New human and simian HIV-related retroviruses possess functional transactivator (tat) gene.

New human retroviruses antigenically related to HIV and even more closely to STLV-III have been recently isolated from individuals from some West African countries. One of these viruses, HTLV-IVP, was reportedly isolated from lymphocytes of a healthy female prostitute. Another isolate, LAV-2FG, was obtained from an AIDS patient and third, SBL-6669, from an individual with lymphadenopathy. Current epidemiological studies indicate that some of these virus isolates cause immune deficiency whereas others may not or may be less efficient at inducing immune deficiency. Similarly, STLV-III apparently does not cause immune deficiency in its natural host, African green monkey.
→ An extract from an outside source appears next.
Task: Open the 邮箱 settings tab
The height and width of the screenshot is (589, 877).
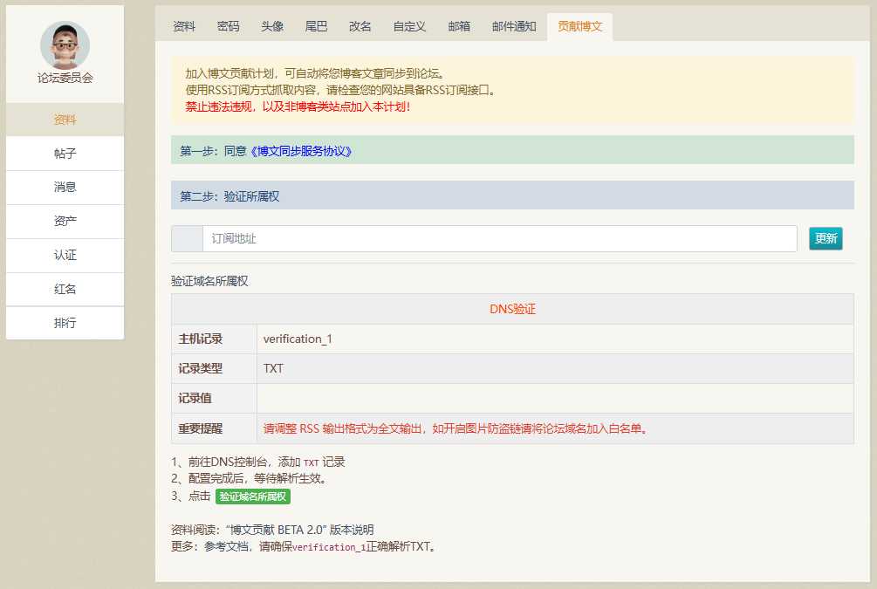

A novel feature of HIV is the possession of a gene termed tat, which is implicated in its pathobiology. We report here that, like HIV, HTLV-IVP, LAV-2FG (HIV-2) and SBL-6669, as well as STLV-IIIAGM possess the putative tat gene, irrespective of their pathogenic potential in vivo. Interestingly, HTLV-IVP/LAV-2FG long terminal repeat (LTR) is equally well transactivated by the HTLV-IVP/LAV-2FG and HTLV-IIIB tat function, HTLV-IIIB LTR responds better to its own tat function.